Douce campagne – 2ème partie – Oclide

La plus grande partie du lendemain est studieuse, nous naviguons de réunion en réunion – joie du télétravail- avant de profiter du week end. Seul le collier, invisible en téléconférence, me fait sourire par intermittence. Pause du midi, la température estivale nous accueille sur la terrasse, propice au badinage. Au dessert, je rejoins son réconfort où il dépose une main sur mon ventre. Les contractions démontrent la réceptivité débordante. Pics d’énergie à l’état brut. Je suis prête pour la suite.

– Viens avec moi, me prenant par la main jusqu’au jardin fleuri, m’annonce t il.

– Enlève ta robe. Muette, j’obéis avec appréhension. Et ton string.

Nue.

Exposée, vulnérable, angoissée.

– Tu vas rester ici, ne bouge pas.

Il rejoint la maison, me laissant seule avec moi même, avec ce corps trop jugé, à la vue du monde entier. Bien que mes pratiques précédentes m’ont amenées à me mettre à nue, à m’exposer avec exubérance frisant souvent le ridicule, cette nouvelle expérience me procure une sensation étrange. Étonnant où se situent les limites de chacun. Bouleversée par la honte, la fragilité, je ne sais que faire.

C’est une véritable rencontre avec moi même, finalement. Je ferme les yeux, sévère, pour ne pas changer. Respire. Respire. Ferme les yeux. Accueille. Mon mantra universel.

Je parviens à distinguer le vent sur ma peau, les rayons du soleil chatouilleux, les insectes qui voltigent, même l’odeur des arbres. Une esquisse de sourire aux lèvres. Fragile victoire, mais j’accepte. J’accepte d’évoluer dans l’espace, prenant ma place dans cette nature. Certes, la frontière est tenue.

Mon Maître me racontera plus tard, qu’il m’observait de la maison, guettant mon trouble, me photographiant, conscient de ma propre montagne à gravir. 

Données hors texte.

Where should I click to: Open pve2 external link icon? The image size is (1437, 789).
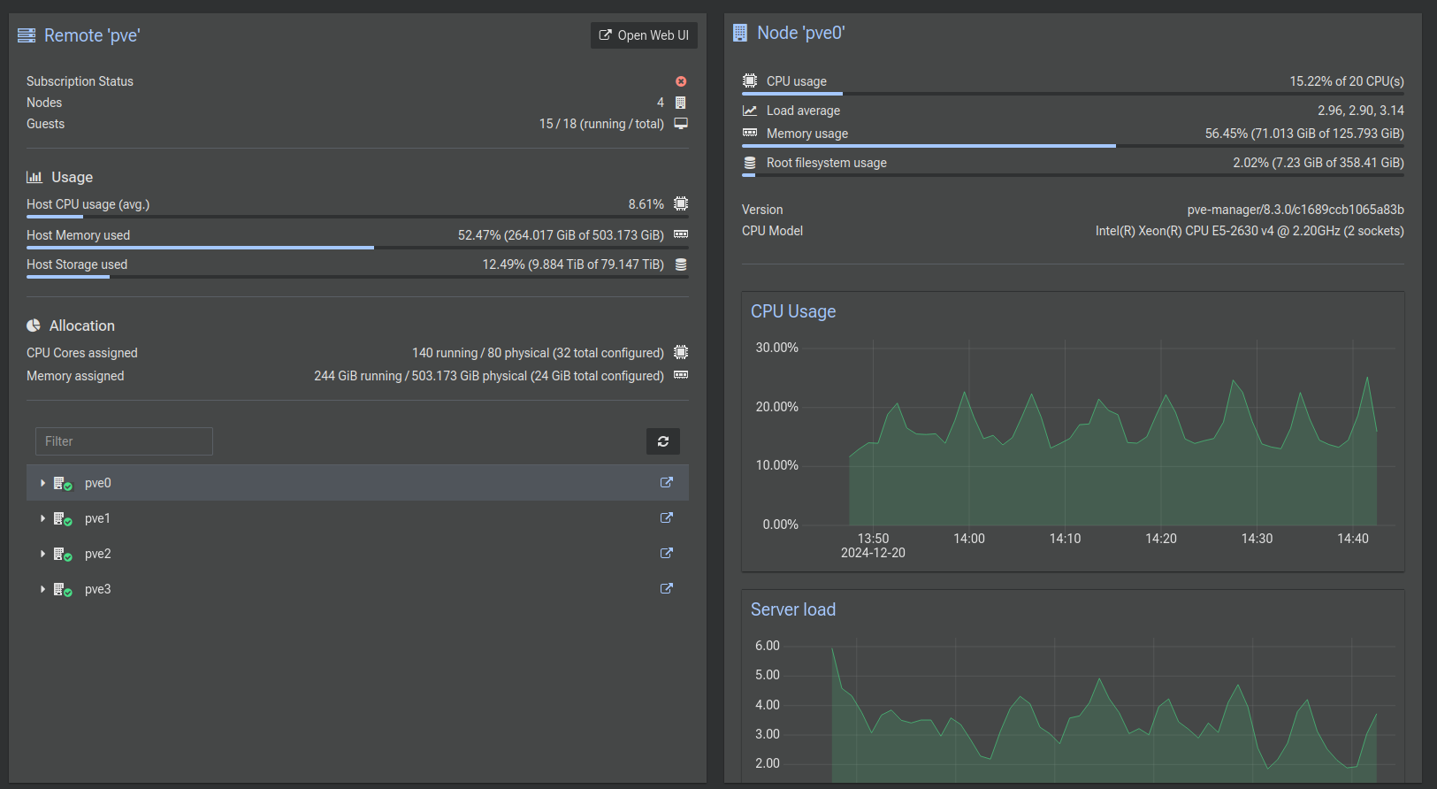coord(667,554)
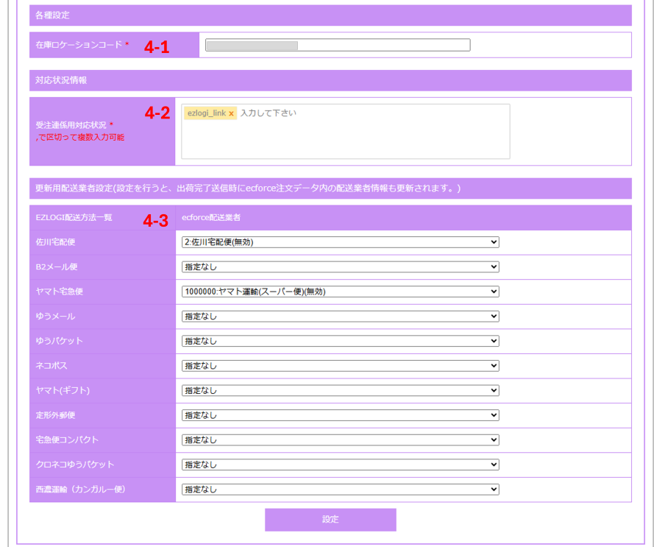662x547 pixels.
Task: Open the ネコポス carrier dropdown
Action: coord(340,366)
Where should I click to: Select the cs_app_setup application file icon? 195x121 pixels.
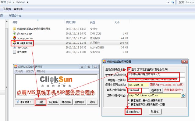[x=14, y=43]
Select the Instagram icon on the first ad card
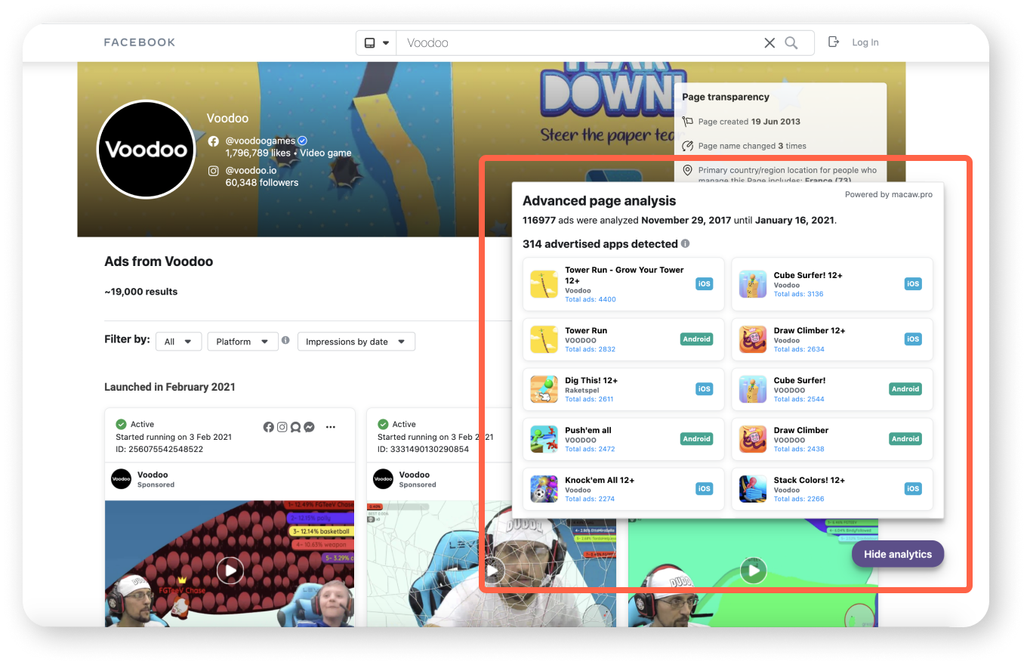The height and width of the screenshot is (665, 1027). (282, 427)
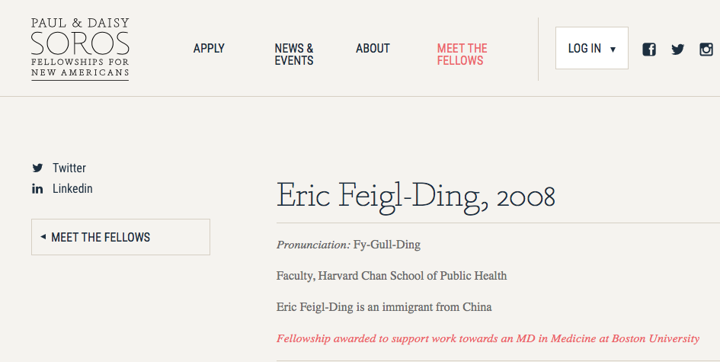Open the Linkedin text link in sidebar
This screenshot has height=362, width=720.
tap(72, 189)
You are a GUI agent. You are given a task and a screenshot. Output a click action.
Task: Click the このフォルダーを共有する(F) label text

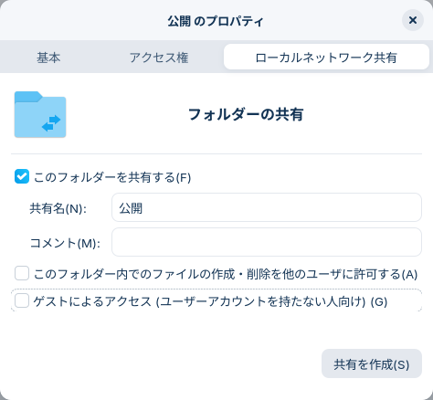pyautogui.click(x=112, y=177)
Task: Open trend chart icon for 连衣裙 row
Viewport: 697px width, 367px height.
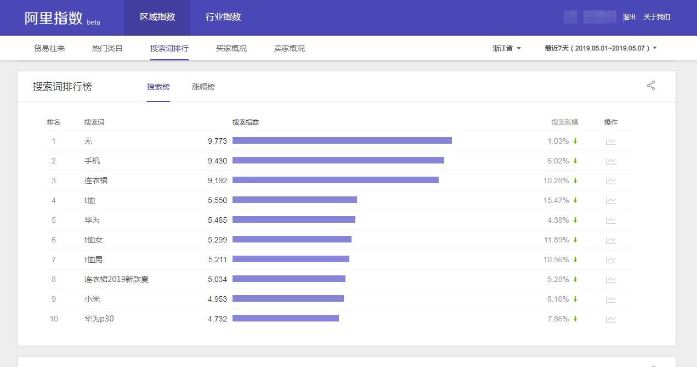Action: [610, 181]
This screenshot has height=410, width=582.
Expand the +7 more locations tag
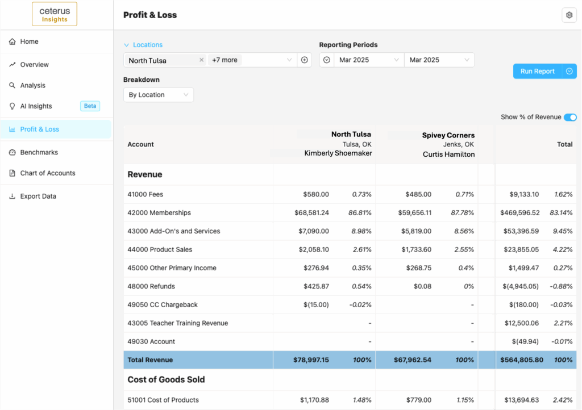coord(225,60)
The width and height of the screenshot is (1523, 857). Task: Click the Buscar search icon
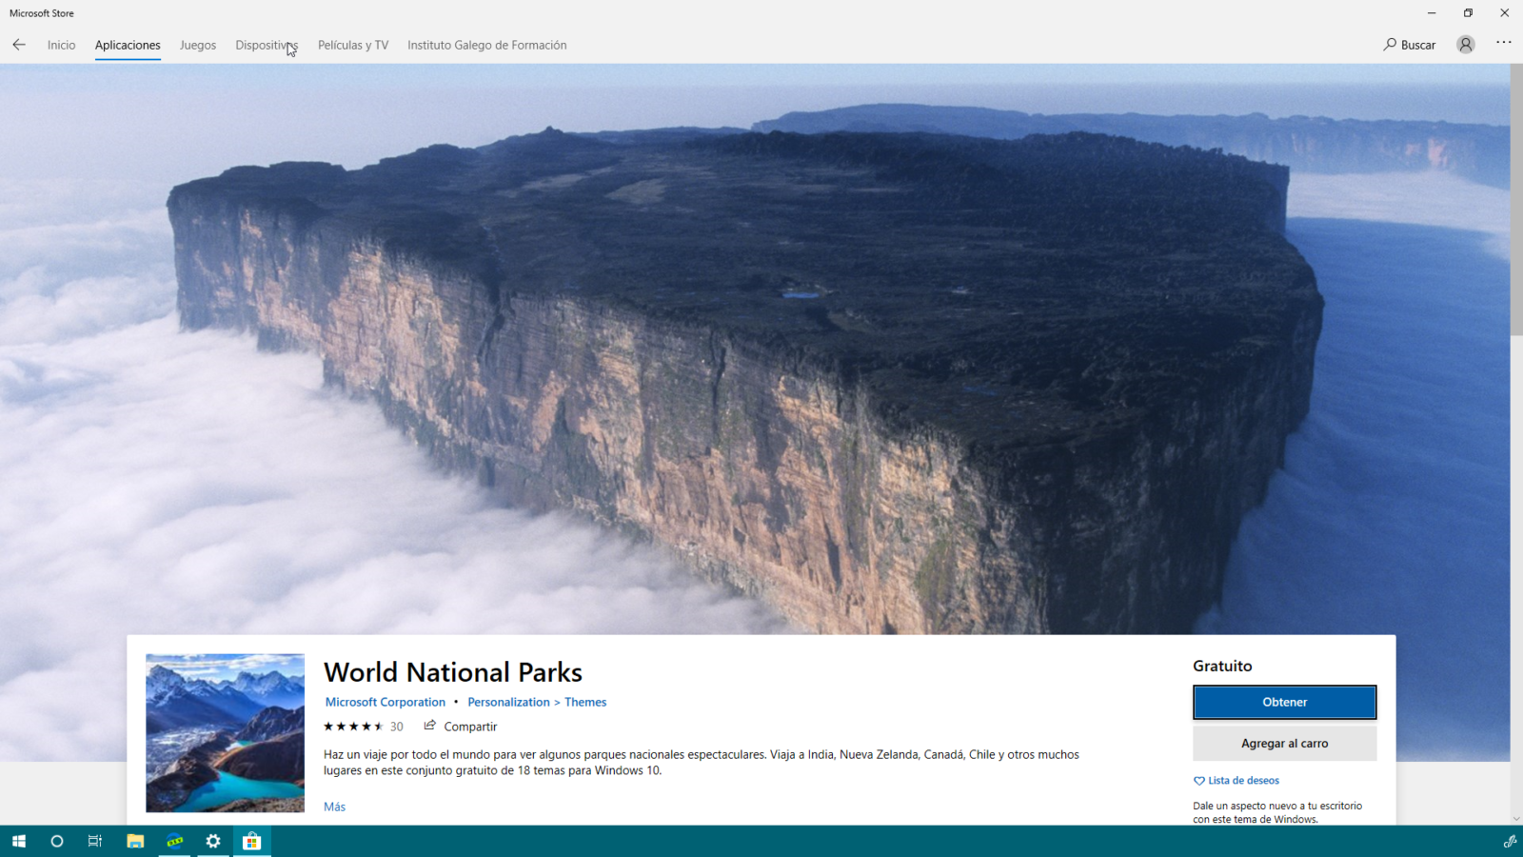pos(1391,45)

Mais à cet instant, les graviers crissent sous ses pas m’indiquant son retour. Les rôles sont définis.

– A genoux, j’ai envie de pisser. Un pas supplémentaire franchi, où je termine, ruisselante, un papillon posé sur mon épaule.

Fin de séance.

Après les dernières heures devant notre ordinateur, le week end nous appartient. Avec son protocole.

Il m’avait annoncé la teneur du contrat : chaque jour à partir de 11h et ce, toutes les trois heures, je serai fouettée quoique nous fassions. Cette règle vise à ponctuer ma journée ainsi que mon état d’anxiété. Même sans accès à l’heure, une sorte d’horloge interne se met en place. Mon cerveau calcule le temps qu’il reste avant les prochaines paroles fatidiques : 

– C’est l’heure, Oclide.

Une trentaine d’impacts pour l’ouverture du cérémonial, suspendue à la poutre de la terrasse. Après l’envie vient la réalité et donc, sans compromis possible, je subis l’assaut, la limite se rapprochant dangereusement. Cette offensive directe me déstabilise, il faut que je puise dans mes réserves. Ce fonctionnement mécanique, ritualisé détraque mon assurance.

Une demi heure plus tard, mon Maître me détache :

– Tu vas t’habituer, juge t il.

L’accoutumance viendra à la fin d’une journée de pratique dorénavant je serai réglée comme un métronome. 

A mon grand soulagement, le Maître a décidé de varier les instruments. Il étrenne même un martinet qu’il vient de fabriquer. Atypique, le cuir est roulé à la base, s’évasant sur le sommet. La surface d’impact, dense, englobe quasiment une fesse. Cet objet pourrait ressembler à l’ustensile qui sert à battre les tapis pour le son produit.

Ce rituel est puissant, épuisant, grisant.

Nous continuons à travailler les cordes où d’ailleurs une séquence particulièrement esthétique m’emporte par sa puissance. Un peu de cire, un peu de liquide doré et des impacts toujours des impacts…le déroulement de nos journées intensives se poursuit, avec des pauses si protectrices de la cage. Ce week end allait adopter un rythme semé de pics et justement, mon Maître m’explique que je vais tester ses dernières emplettes.

J’avais entrevu ce carton suspect dans le coffre de la voiture qui m’angoisse depuis. Je l’avais repoussé dans le coin de mon esprit jusqu’à cette minute.

Cette fois ces liens seront hostiles.